───── Metin Parçası

Sayfalar

1 Mayıs 2021 Cumartesi

Kahramanlık Numûnesi İmâm-ı Ali Kerremallahu Vecheh

Mürşid-i Azîzim Muzaffer Efendi Hazretleri Peygamberimizin hicretinden bahsederlerken buyurdular ki :

Resûl-i Ekrem sallallahu aleyhi vesellem, Mekke-i Mükerreme'den Medîne-i Münevvere'ye hicret etdiği vakitde, emr-i ilâhî ile...Sakın ha, böyle "Resûl-i Ekrem korkdu, kaçdı" filan deme, küfürdür. Allah Kur`ân'da şöyle ilân etmiş, "اَلَّذ۪ينَ يُبَلِّغُونَ رِسَالَاتِ اللّٰهِ وَيَخْشَوْنَهُ وَلَا يَخْشَوْنَ اَحَدًا اِلَّا اللّٰهَۜ ellezîne yübelligûne risâlâtillahi ve yahşevehû velâ yahşevne ehaden illallah". "Benim kitâbımı tebliğ eden o Peygamber ki, o, kimseden korkmaz, benden başka" diyor Hazret-i Allah.

──────────
───── Veri Kümesi Kesiti

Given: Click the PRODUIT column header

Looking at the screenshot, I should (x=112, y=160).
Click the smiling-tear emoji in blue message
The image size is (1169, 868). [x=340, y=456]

──────────

- [Verilen Yönerge]: İmâm-ı Ali hakkındaki metinde "Mürşid-i Azîzim Muzaffer" ile "diyor Hazret-i Allah." arasındaki kısmı, her ikisi de dâhil olmak üzere, "Resûl-i Ekrem" yerine "Peygamber Efendimiz" koyarak yeniden yazın.

- [Alıştırma Çıktısı]:
Mürşid-i Azîzim Muzaffer Efendi Hazretleri Peygamberimizin hicretinden bahsederlerken buyurdular ki :

Peygamber Efendimiz sallallahu aleyhi vesellem, Mekke-i Mükerreme'den Medîne-i Münevvere'ye hicret etdiği vakitde, emr-i ilâhî ile...Sakın ha, böyle "Peygamber Efendimiz korkdu, kaçdı" filan deme, küfürdür. Allah Kur`ân'da şöyle ilân etmiş, "اَلَّذ۪ينَ يُبَلِّغُونَ رِسَالَاتِ اللّٰهِ وَيَخْشَوْنَهُ وَلَا يَخْشَوْنَ اَحَدًا اِلَّا اللّٰهَۜ ellezîne yübelligûne risâlâtillahi ve yahşevehû velâ yahşevne ehaden illallah". "Benim kitâbımı tebliğ eden o Peygamber ki, o, kimseden korkmaz, benden başka" diyor Hazret-i Allah.